I guess you didn't dare to mention your own drawing or painting to him.

No, it wasn't the right moment to hit him with my demos.
[laughs]
Mind you, I've been drawing a lot recently.

Which one do you prefer, by the way, drawing or painting?

I guess, drawing would be my answer. It's where you make the breakthroughs. Painting is where you execute what you learned in the breakthroughs. The thing about Balthus that struck me was his attempt to turn his life into art as well as his work . . . even his death. His funeral was extraordinary. Most incredible thing.

What was extraordinary about it?

It was in Rossinière, with those twenty-foot Alphorns being blown, and a horse-drawn hearse driven by an undertaker in a black top hat. The night before, his gorgeous daughter Harumi picked me up at the train station. We went to the “grand chalet.” He was lying in his bed, windows open, snow blowing through. We spent some quiet time with him, and I thought: I haven't spent a lot of time with him. Why do I feel so close to this man, to this family? Then Balthus's wife Setsuko came in, and asked me the most
disarming and unexpected question. She explained to me that she was a Buddhist, but wanted to become a Catholic. She said: “The cardinal's coming down from Rome. I want to be made a Catholic. Will you be my godfather?,” which is really one of the most moving moments for me. Now I have a Japanese godchild in her sixties who, I might add, is getting younger by the year. I'm not a great godparent. I forget to send the Christmas cards, but she always remembers to send me. She is the angel at the top of my tree.

Did he ever say anything about music to you: your own, or music in general?

[pause]
He didn't really. He didn't speak a lot about music. He didn't know our music. He knew my conversation. That's all that he knew.

He knew you were a musician.

Conversation to him was music. I don't think he had ever listened to a U2 song as well. It was the conversation we were having. Somebody told me that at one particular event he was eating with twenty or thirty of the “litterati glitterati.” He banged the table and just said: “Has anyone here got anything at all interesting to say?”
[laughs]
Look, I'm not sure if I had. But maybe it was just a different accent, a different point of view. His work was obsessed with the concept of youth . . . and innocence, and the moment of losing it.

Rotting innocence. That's the subject of the Beach Boys'
Pet Sounds.
And of course U2's
Boy
as well. Even on
How to Dismantle an Atomic Bomb,
you've been back there again.

Yeah, exactly. I hadn't thought of that, but that is exactly right. I think he had what some of us share—a certain Tourette's syndrome. The Tourette's syndrome is where you say the words you're not supposed to say.
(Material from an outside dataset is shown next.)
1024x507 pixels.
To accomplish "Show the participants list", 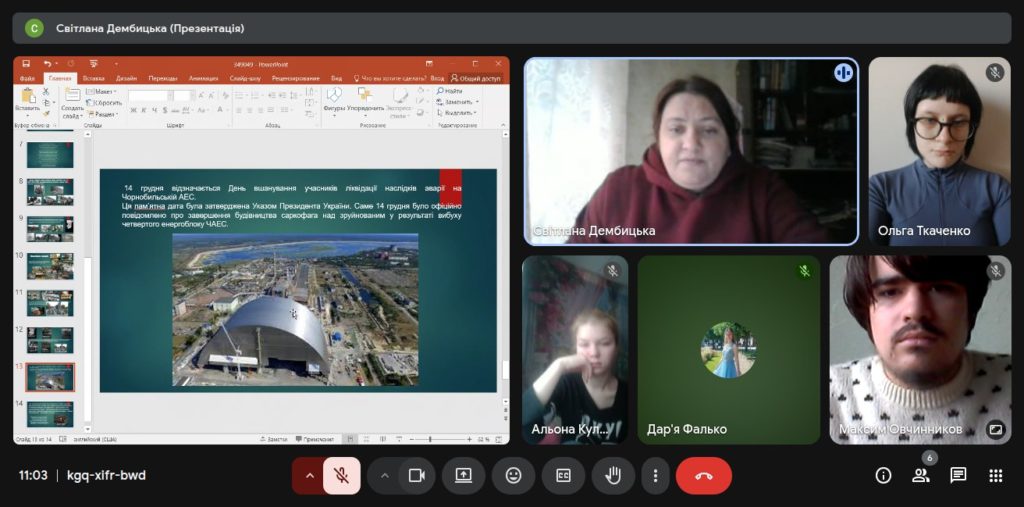I will pyautogui.click(x=920, y=476).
The best example of it I know was in a church in Dublin. The vicar's wife, as people
were leaving the church in the morning, would be saying: “Good-bye, Mrs. Andrews!
Fuck you, Bitch!
,” “Hello! What a nice little
fucker bastard cow!
” And it's the most amazing syndrome. I think myself and Balthus had it in terms of subject matter. In his era, the only subject you couldn't approach with any curiosity was puberty. You weren't allowed to go there, so he had to go there. For me and rock 'n' roll, it was spirituality. You just can't go there, so I went there. There's a little bit of Tourette's syndrome involved, I think.

So what did Balthus leave you with?

He left me with the idea, best said by the Dalai Lama, which is: “If you want to meditate on life, you start with death.” That's what the beginning is. I've always held older people to be more interesting, as I say, right through from Frank Sinatra to Willie Nelson, to Johnny Cash, to Balthus. In this sense, I have more in common with Hindu societies than with Judeo-Christian, where we are obsessed with youth.

You quoted your late friend Michael Hutchence, who said: “Stars are the worst starfuckers.” But it seems to me—and it's a good thing you'd mention your relationship with Balthus—that you are a bigger fan than a star. I think of you as a superfan as much as a superstar.